Even aside from strange concepts (which are often deliberate or even
good; see Scala or Erlang for great examples), there are the gotchas.
All languages have gotchas. I've even put together a collection of a
couple dozen of Ruby's, at http://bit.ly/RubyGotchas . But JS has
much worse and less-avoidable gotchas. Here's just one easily visible
sample. Try this in your browser's JS console:
[1,2,3,4,5,6,7,8,9,10].sort()
How often do *you* depend on an array of numbers being sorted
correctly, or other such simple operations that JS gets so terribly
wrong?
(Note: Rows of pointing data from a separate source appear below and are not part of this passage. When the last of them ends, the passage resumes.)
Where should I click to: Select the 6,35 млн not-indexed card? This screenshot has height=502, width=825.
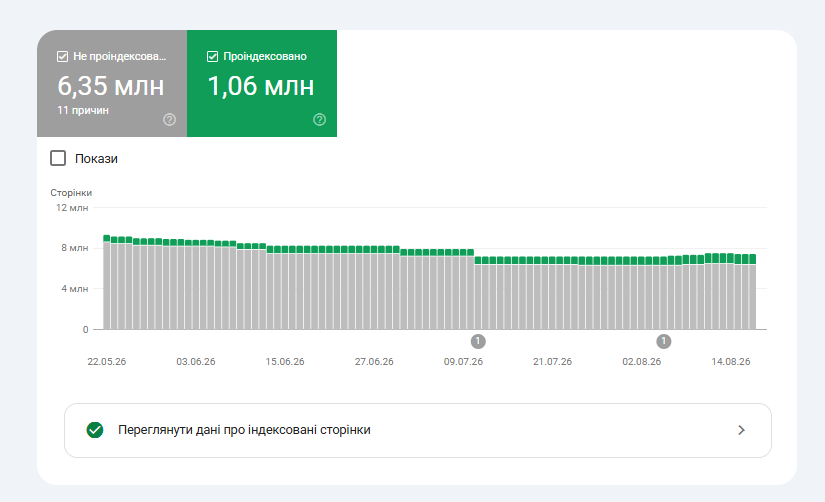(x=112, y=83)
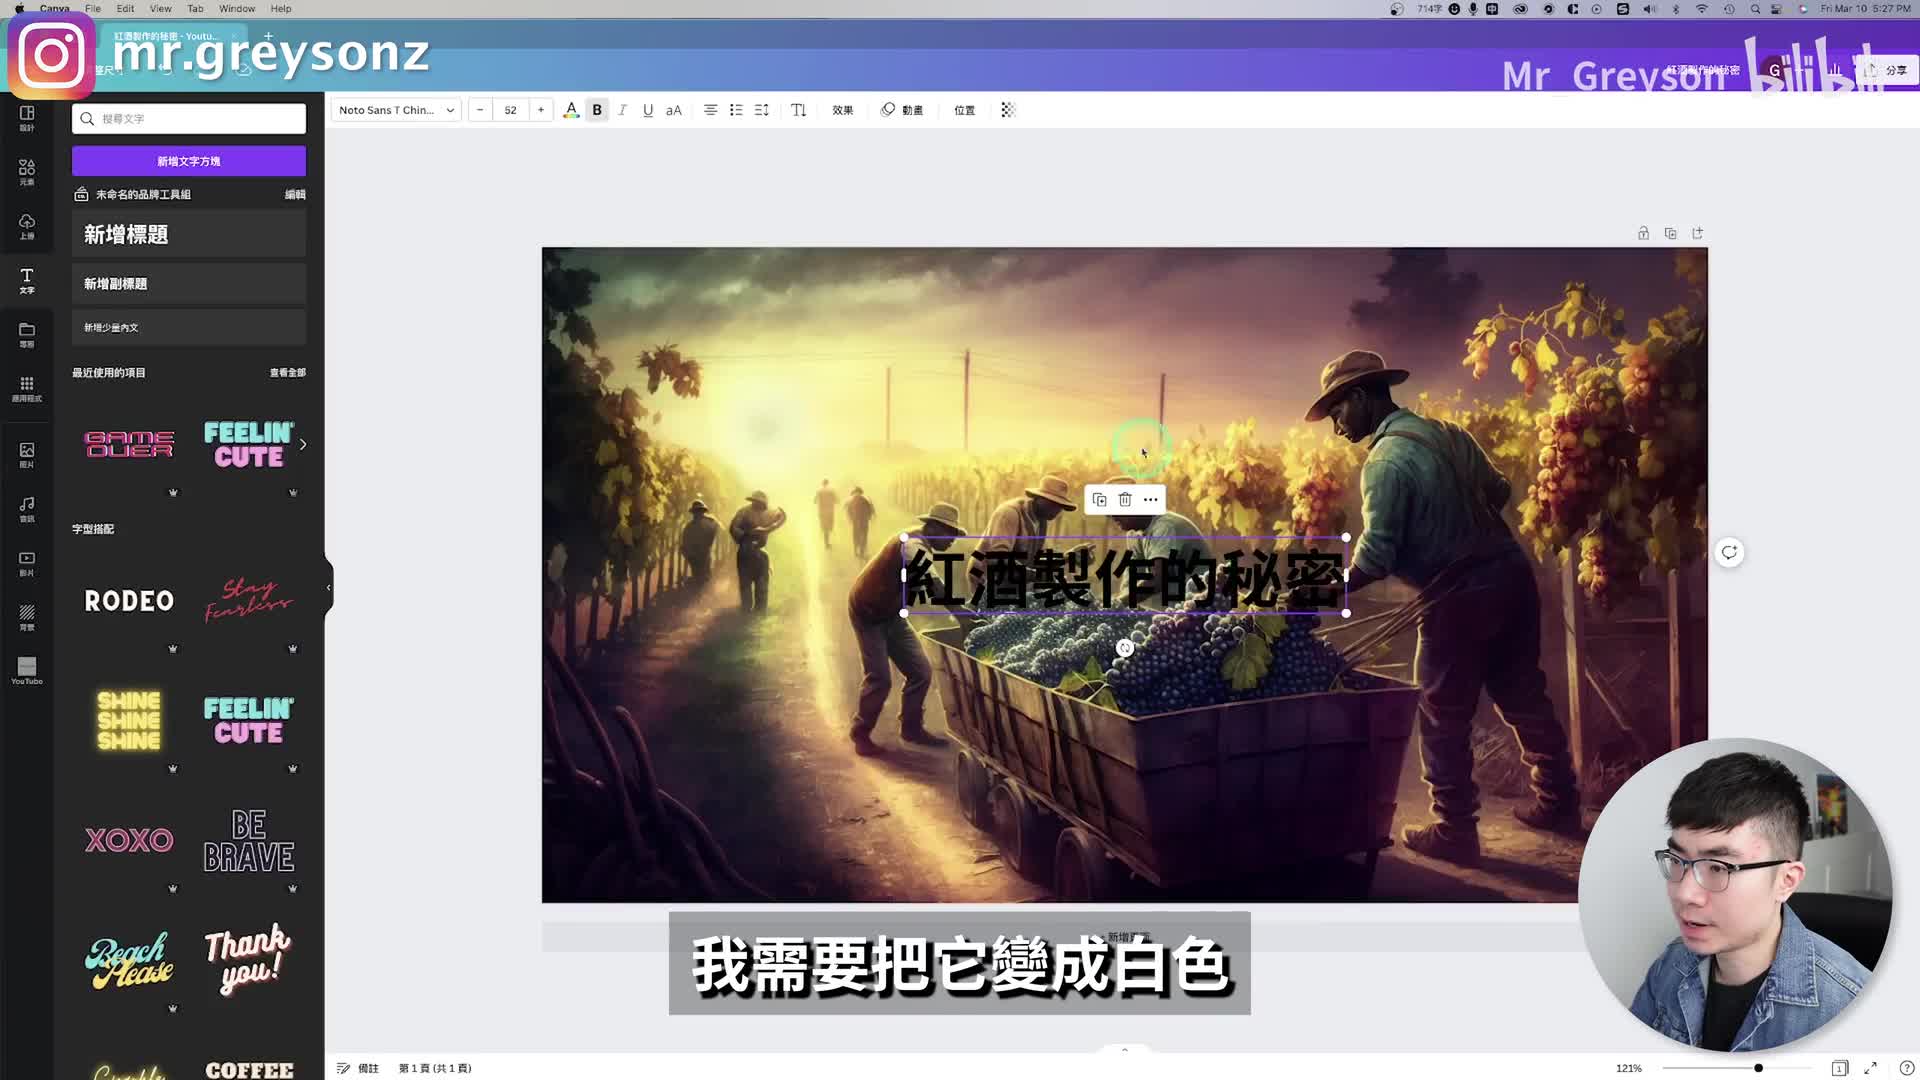Click the transparency checkerboard icon
The height and width of the screenshot is (1080, 1920).
pyautogui.click(x=1008, y=110)
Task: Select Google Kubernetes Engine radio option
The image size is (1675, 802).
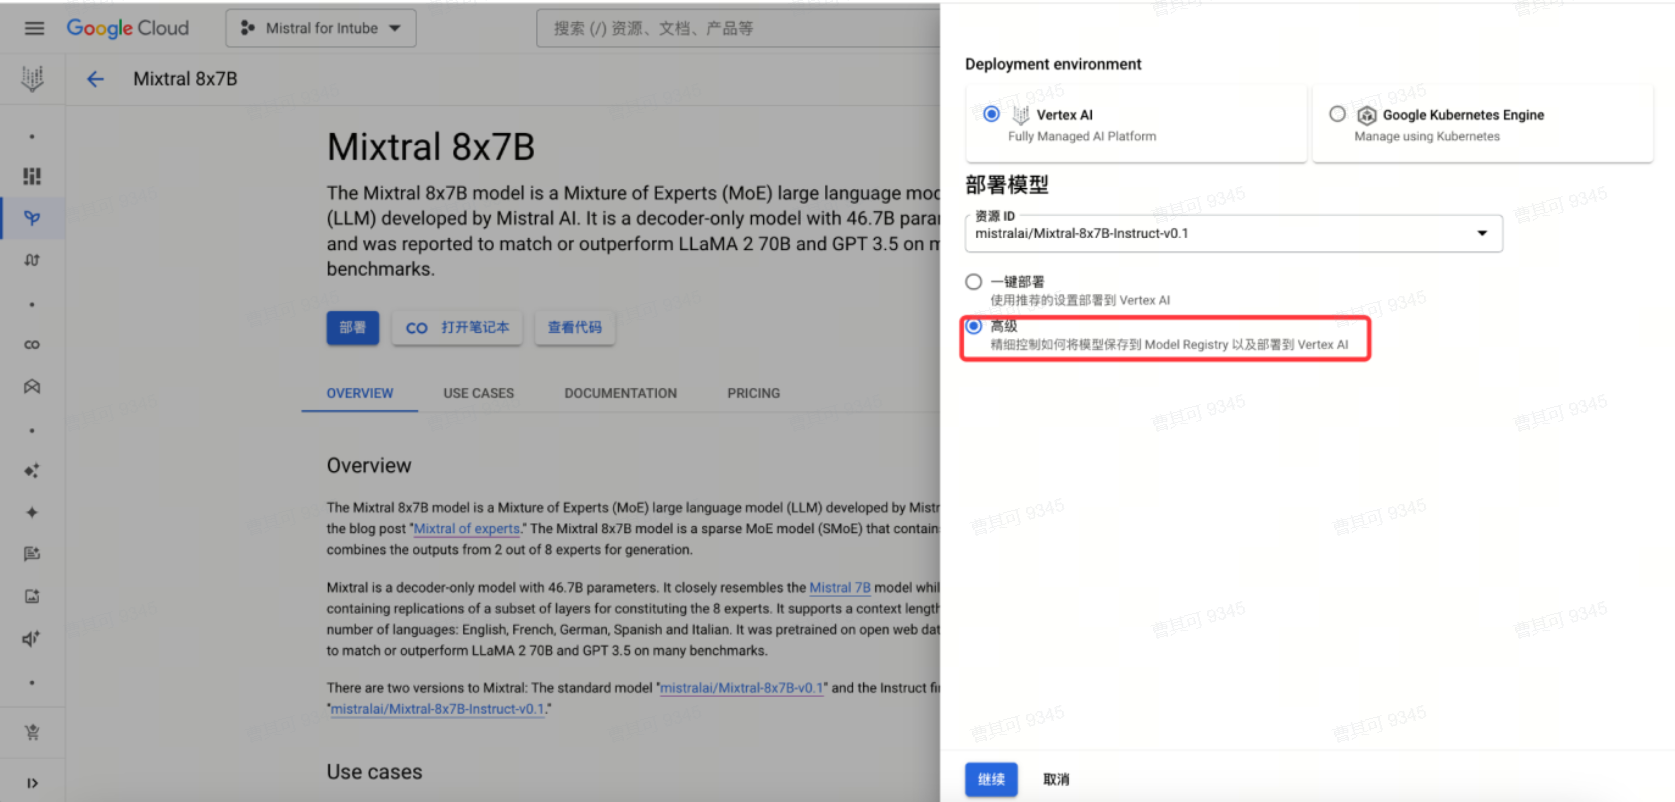Action: [1337, 114]
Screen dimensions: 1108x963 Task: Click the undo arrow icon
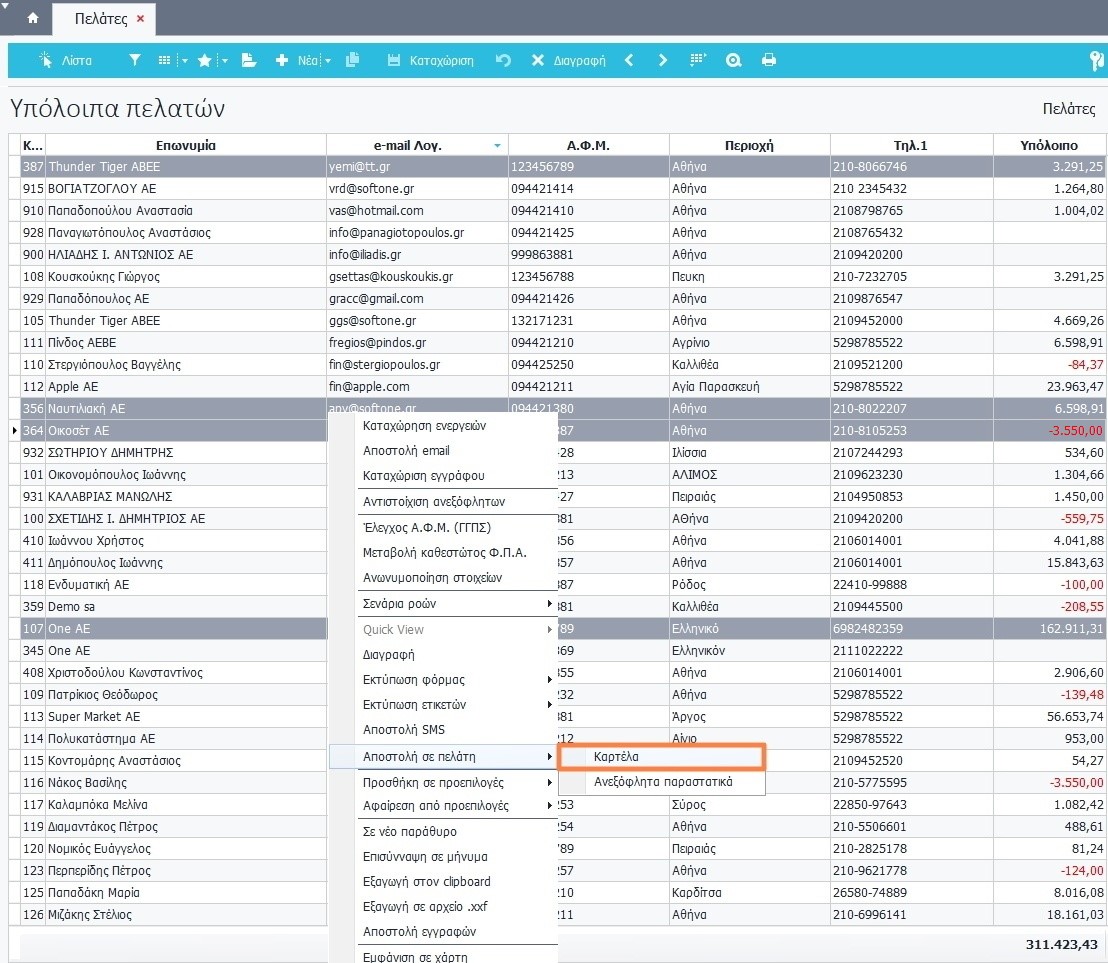tap(503, 60)
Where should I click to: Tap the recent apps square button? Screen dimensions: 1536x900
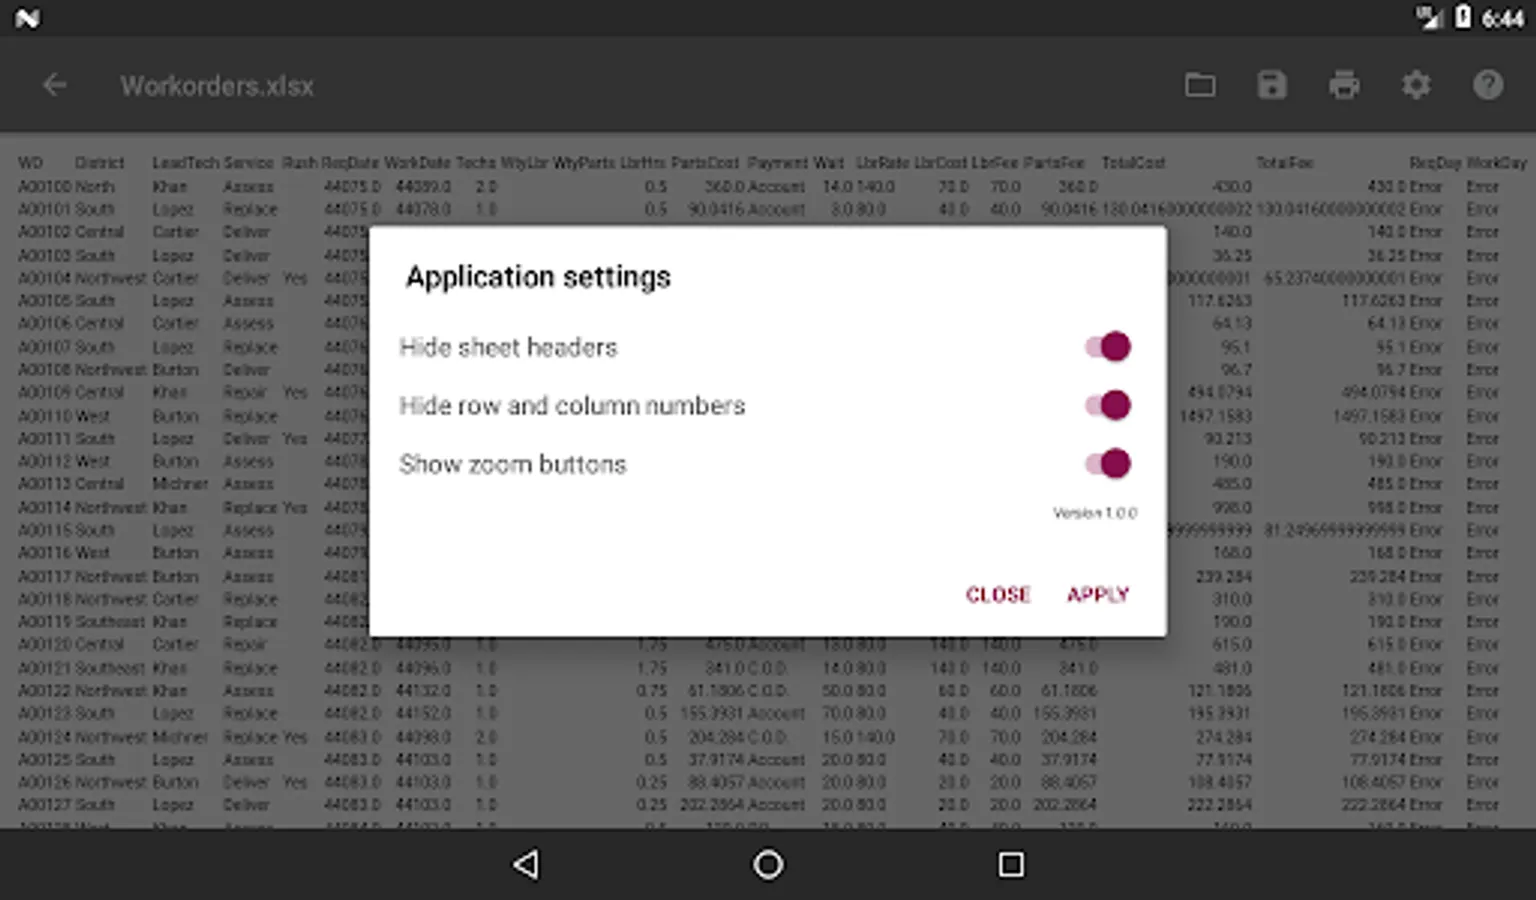(1011, 864)

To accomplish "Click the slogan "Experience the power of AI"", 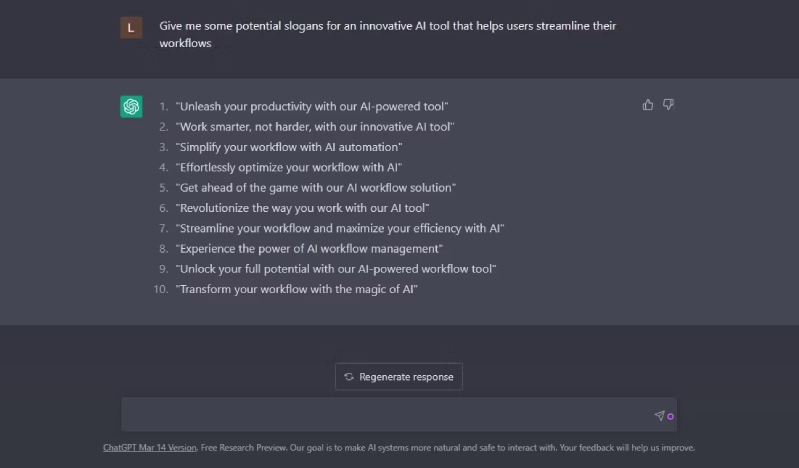I will [x=309, y=248].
Do you want to have to remember to adjust for this insanity
every time you do something so common and basic? See
Wat for more ways in which JS
often makes no sense at all. There are reasons why "JavaScript: The
Good Parts" is *so much* thinner, at a mere 176 pages, than
"JavaScript: The Definitive Guide", at 1096 pages. (And there are
reasons why I'm much more of a back-end dev than front-end.)
> One more question.
Please start new discussions for new questions. It helps ensure that
the subject matches the Subject, if you get what I mean.
> How to improve my ruby skills when I already read a few
> books
Practice practice practice. Pick an idea and do it. Pick an open
source project and contribute. Check out Code Katas
(http://codekata.com/\) and do them (that's one of the main things I
did early on).
-Dave
--
Dave Aronson, consulting software developer of Codosaur.us,
PullRequestRoulette.com, Blog.Codosaur.us, and Dare2XL.com.